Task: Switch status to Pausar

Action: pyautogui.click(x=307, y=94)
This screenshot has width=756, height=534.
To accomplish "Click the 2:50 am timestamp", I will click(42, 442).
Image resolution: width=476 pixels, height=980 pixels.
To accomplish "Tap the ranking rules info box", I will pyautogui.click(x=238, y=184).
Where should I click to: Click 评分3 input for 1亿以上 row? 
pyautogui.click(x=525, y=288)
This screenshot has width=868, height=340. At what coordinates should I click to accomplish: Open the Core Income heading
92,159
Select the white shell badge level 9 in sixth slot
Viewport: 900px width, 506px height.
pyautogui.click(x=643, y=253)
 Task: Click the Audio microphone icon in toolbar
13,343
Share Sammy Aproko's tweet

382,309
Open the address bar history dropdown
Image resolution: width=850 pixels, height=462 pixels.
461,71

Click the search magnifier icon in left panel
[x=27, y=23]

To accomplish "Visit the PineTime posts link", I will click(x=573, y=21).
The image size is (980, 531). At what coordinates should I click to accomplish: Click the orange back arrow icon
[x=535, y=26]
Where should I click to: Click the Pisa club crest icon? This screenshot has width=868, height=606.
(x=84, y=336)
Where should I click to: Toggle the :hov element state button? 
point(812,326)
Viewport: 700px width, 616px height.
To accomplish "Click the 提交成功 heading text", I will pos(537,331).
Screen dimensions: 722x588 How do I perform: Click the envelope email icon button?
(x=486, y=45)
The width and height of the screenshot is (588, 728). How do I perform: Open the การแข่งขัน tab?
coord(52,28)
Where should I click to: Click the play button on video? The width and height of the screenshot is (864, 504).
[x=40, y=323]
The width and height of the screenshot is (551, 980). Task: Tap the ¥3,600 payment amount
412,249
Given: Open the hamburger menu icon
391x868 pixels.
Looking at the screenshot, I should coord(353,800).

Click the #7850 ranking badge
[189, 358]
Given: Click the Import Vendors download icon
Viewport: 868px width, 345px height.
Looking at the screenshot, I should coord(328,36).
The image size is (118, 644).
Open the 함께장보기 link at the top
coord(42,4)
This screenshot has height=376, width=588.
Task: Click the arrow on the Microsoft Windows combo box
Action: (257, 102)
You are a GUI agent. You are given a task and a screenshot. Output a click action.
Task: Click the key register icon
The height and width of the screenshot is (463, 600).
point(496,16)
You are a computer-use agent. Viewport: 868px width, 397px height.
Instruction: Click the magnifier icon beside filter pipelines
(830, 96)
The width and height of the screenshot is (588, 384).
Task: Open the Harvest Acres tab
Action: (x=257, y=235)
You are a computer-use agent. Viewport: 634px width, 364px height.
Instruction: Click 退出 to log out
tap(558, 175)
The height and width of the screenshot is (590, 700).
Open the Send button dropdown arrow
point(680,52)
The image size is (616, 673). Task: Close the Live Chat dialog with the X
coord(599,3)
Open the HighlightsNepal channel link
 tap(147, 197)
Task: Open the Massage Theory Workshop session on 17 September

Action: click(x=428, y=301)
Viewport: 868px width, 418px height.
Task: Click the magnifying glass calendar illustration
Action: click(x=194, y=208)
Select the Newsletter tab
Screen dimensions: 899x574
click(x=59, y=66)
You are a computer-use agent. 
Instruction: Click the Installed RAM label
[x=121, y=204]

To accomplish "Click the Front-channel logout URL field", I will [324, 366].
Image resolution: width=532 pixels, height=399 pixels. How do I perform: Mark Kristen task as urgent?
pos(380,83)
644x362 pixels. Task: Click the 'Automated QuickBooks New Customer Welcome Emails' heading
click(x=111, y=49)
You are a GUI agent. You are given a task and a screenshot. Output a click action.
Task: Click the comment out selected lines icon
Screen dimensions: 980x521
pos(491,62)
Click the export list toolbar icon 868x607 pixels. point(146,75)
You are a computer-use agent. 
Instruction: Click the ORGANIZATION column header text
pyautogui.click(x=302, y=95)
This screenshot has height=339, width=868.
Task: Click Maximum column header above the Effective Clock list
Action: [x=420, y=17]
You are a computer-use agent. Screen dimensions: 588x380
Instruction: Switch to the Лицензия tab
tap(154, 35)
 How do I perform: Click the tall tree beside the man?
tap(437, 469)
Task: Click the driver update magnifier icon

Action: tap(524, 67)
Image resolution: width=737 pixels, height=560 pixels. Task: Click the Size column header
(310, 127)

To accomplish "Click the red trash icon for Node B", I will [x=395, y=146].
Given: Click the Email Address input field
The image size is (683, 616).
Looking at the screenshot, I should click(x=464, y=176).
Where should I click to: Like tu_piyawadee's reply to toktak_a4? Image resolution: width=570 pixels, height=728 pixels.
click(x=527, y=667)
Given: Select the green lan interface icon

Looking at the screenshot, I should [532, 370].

◇ ◇ ◇ ◇ ◇ ◇ ◇

Action item = Report, from the entries above, each line where "computer" is found.

Response to the task =
You are a computer-use agent. Viewport: 868px width, 397px height.
You are a computer-use agent. Viewport: 634px width, 364px height.
You are a computer-use agent. 
You are a computer-use agent. 
You are a computer-use agent. Screen dimensions: 588x380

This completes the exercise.